* **PROBLEM TO SOLVE**: Retype every line of the entries below word for word, leaving out the pictures.

* **Saved data entries**:
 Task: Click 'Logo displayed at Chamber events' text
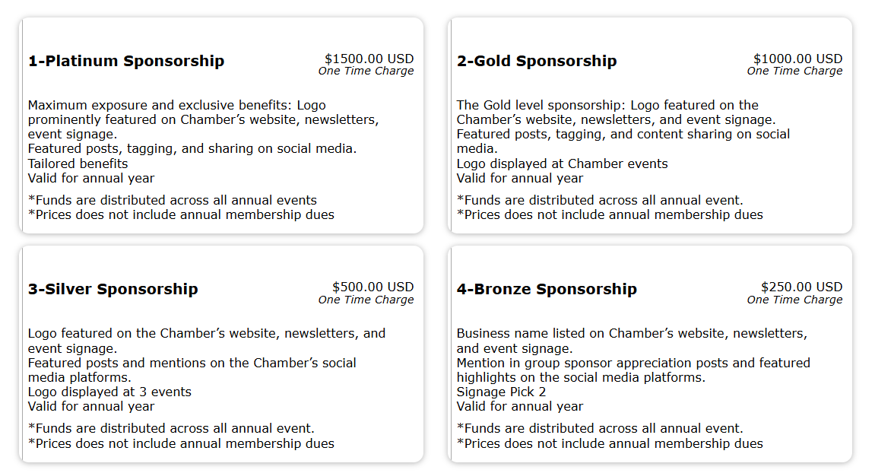[x=562, y=163]
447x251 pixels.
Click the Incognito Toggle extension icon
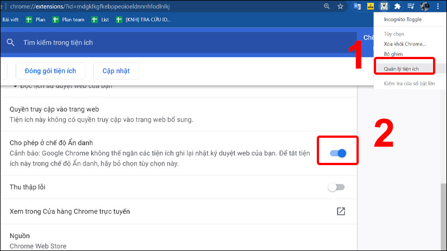tap(384, 7)
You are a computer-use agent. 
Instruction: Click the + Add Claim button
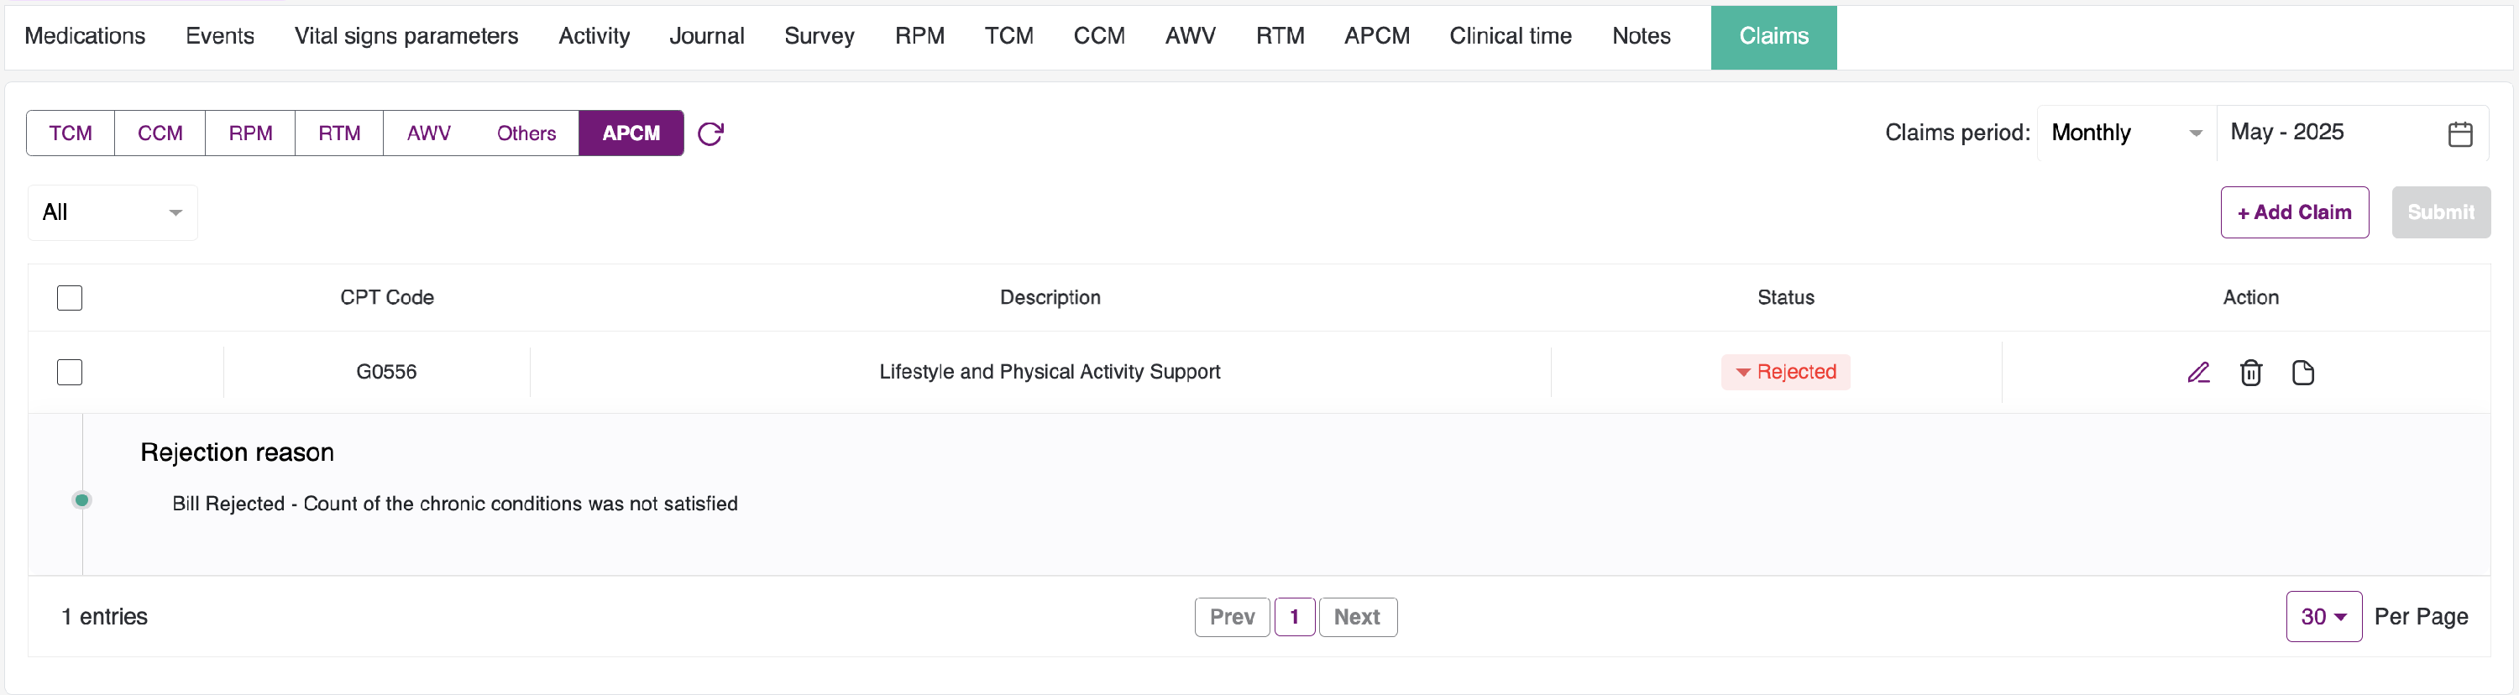point(2294,212)
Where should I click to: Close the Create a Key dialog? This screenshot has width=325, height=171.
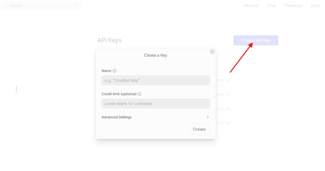click(x=212, y=52)
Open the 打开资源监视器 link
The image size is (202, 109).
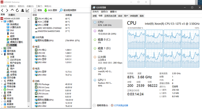coord(121,105)
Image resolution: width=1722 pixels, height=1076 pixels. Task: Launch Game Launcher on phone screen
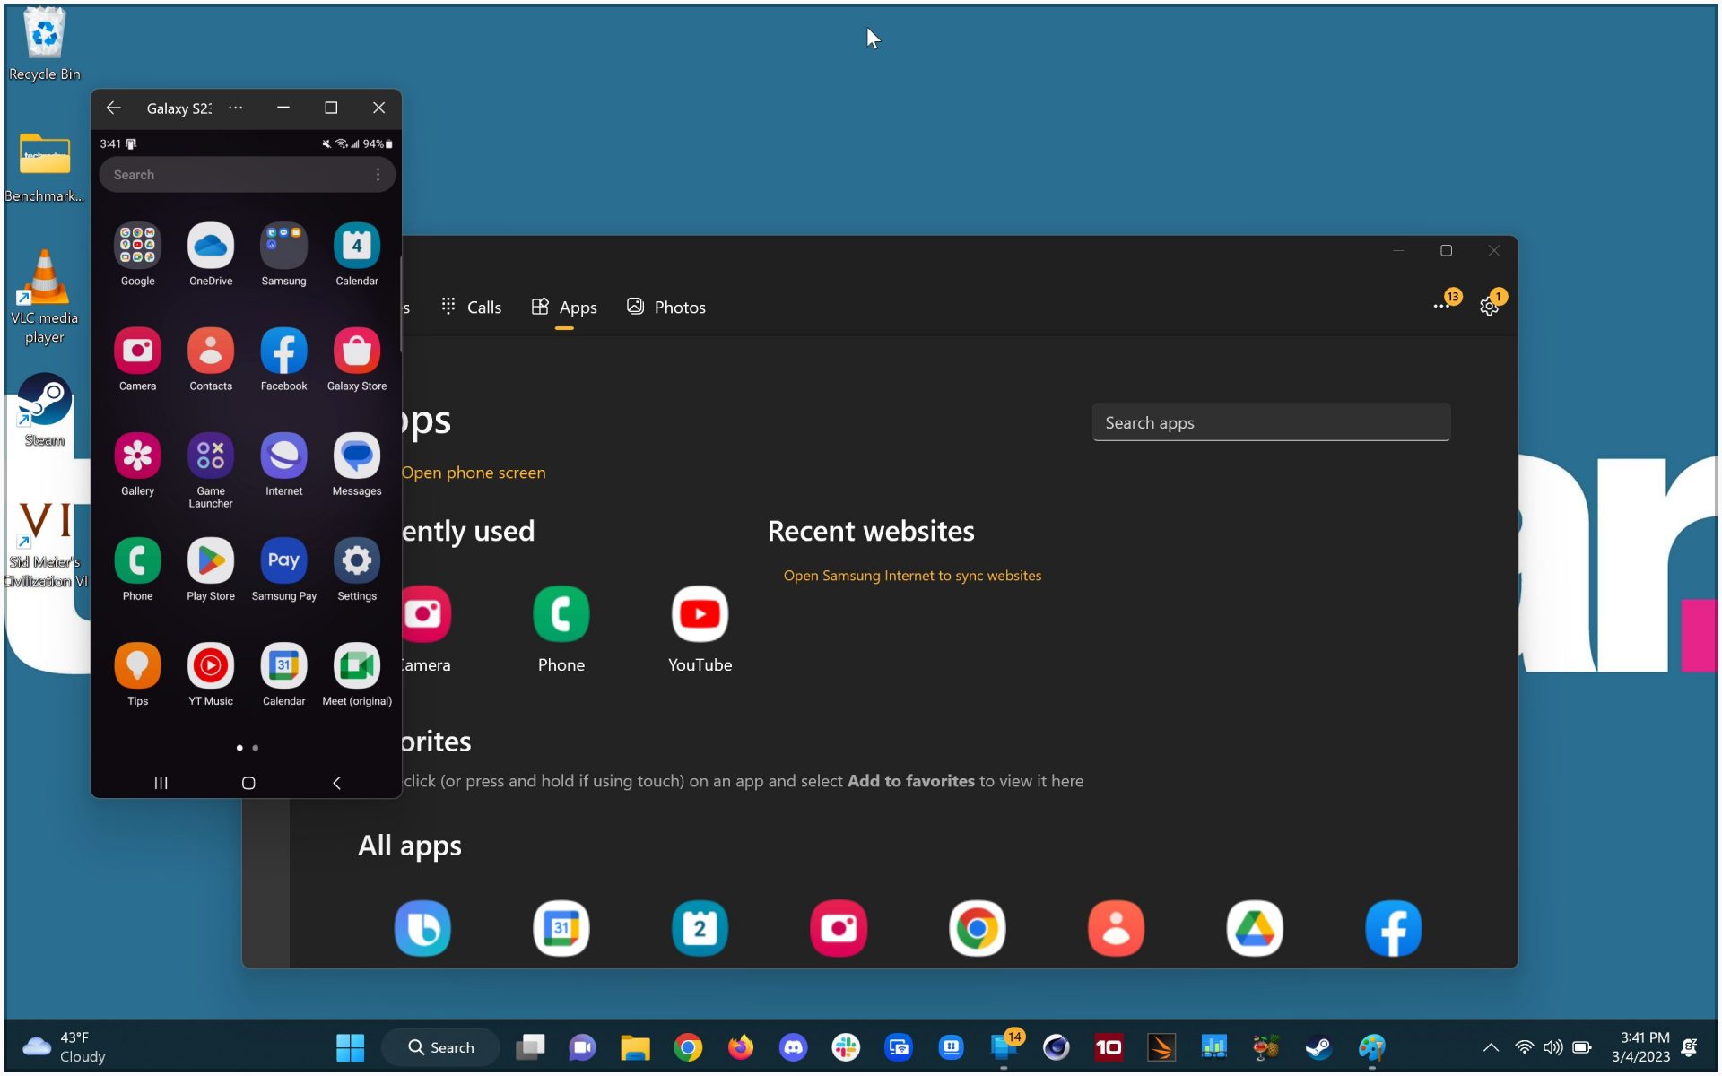(x=211, y=456)
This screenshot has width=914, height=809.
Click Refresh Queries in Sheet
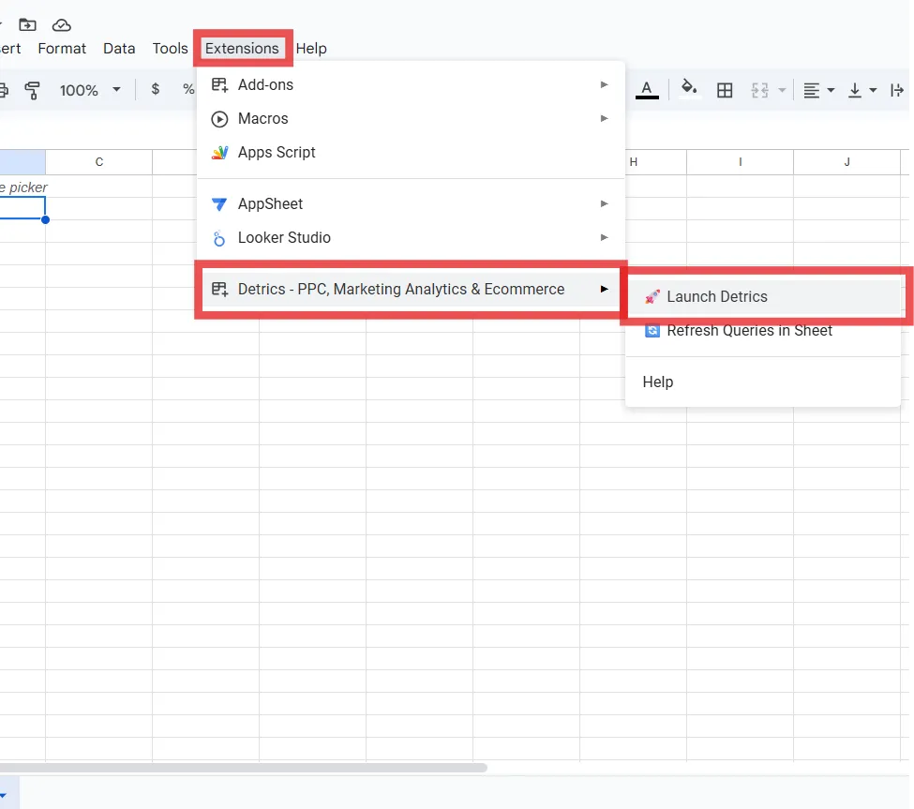749,331
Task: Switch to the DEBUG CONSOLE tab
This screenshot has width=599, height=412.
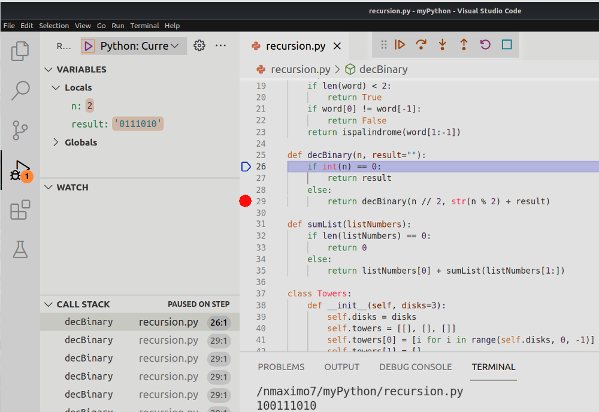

* **SOLUTION TO THIS PROBLEM**:
 Task: Click 'Logo displayed at Chamber events' text
[x=562, y=163]
447x251 pixels.
Click the Incognito Toggle extension icon
tap(384, 7)
You are a computer-use agent. 
Instruction: Click the + Add Claim button
point(2294,212)
Where should I click to: Close the Create a Key dialog? This screenshot has width=325, height=171.
click(x=212, y=52)
Open the 打开资源监视器 link
The image size is (202, 109).
coord(121,105)
Image resolution: width=1722 pixels, height=1076 pixels. Task: Launch Game Launcher on phone screen
(x=211, y=456)
This screenshot has width=914, height=809.
Click Refresh Queries in Sheet
749,331
Task: Switch to the DEBUG CONSOLE tab
This screenshot has width=599, height=412.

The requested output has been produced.